Nella “guerra” per i posti letto destinati ad Rssa (residenze socio-sanitarie) viene scritto un nuovo capitolo: l’Asl riconosce il conflitto di interesse tra il dirigente Ettore Magaldi (responsabile del procedimento di assegnazione) ed il fratello Rocco, legale rappresentante della Fondazione Giuseppe Palena, così come ricostruito in alcuni articoli da l’Immediato. Il dg Vito Piazzolla ha demandato l’incarico di far chiarezza a Cesare Cervia, responsabile del controllo di gestione. Il risultato è stato l’annullamento degli atti di assegnazione dei 60 posti letto che per molto tempo sono stati misteriosamente congelati (ai tempi della direzione di Attilio Manfrini). Magaldi è stato uno degli uomini di riferimento dell’ex dg, il quale lo ha inserito nel gruppo di comando con grande autonomia nel coordinamento socio-sanitario. È proprio questo il punto: come fa un dirigente, con deleghe precise nel settore oggetto di conflitto di interesse, a mantenere la propria posizione all’interno dell’azienda?
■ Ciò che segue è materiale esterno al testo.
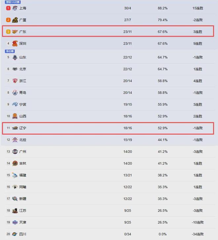Click the Shanghai team logo

click(x=15, y=8)
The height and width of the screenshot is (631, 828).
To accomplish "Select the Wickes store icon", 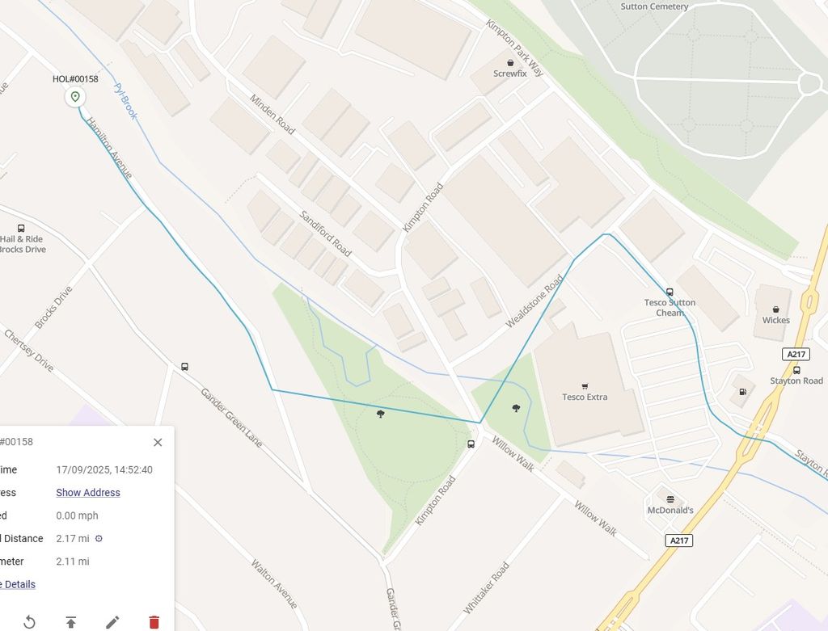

La fondazione Palena, nonostante l’acclarato imbarazzo nei ruoli, aveva tentato anche una linea difensiva, difficilmente accoglibile anche in tempi allegri: “La memoria trasmessa dalla Fondazione Giuseppe Palena – scrivono nella delibera numero 930 del 15 dicembre – rimarca le finalità non lucrative dell’Ente ed il fatto che i membri dei propri organi direttivi non percepiscono alcun emolumento, circostanze queste che precluderebbero l’insorgenza del ravvisato conflitto di interessi. La Fondazione ritiene inoltre che al procedimento di assegnazione dei 60 posti letto residui possano partecipare unicamente le due concorrenti che hanno impugnato dinanzi al TAR la deliberazione n. 20/2015 (Palena appunto e Sanità Più), avendo le altre tre prestato acquiescenza alla decisione di non procedere all’assegnazione di tali posti letto”.
Le condizioni evidenziate, secondo Piazza della Libertà, “non elidono il conflitto di interessi”: “L’art. 6-bis della L. 241/90 esige, infatti, l’assenza in capo al dipendente pubblico di qualunque interesse, non solo di tipo lucrativo”. Adesso dovrà essere il dg Piazzolla a stabilire se Magaldi potrà continuare a svolgere la propria “delega” del coordinamento dell’area socio-sanitaria.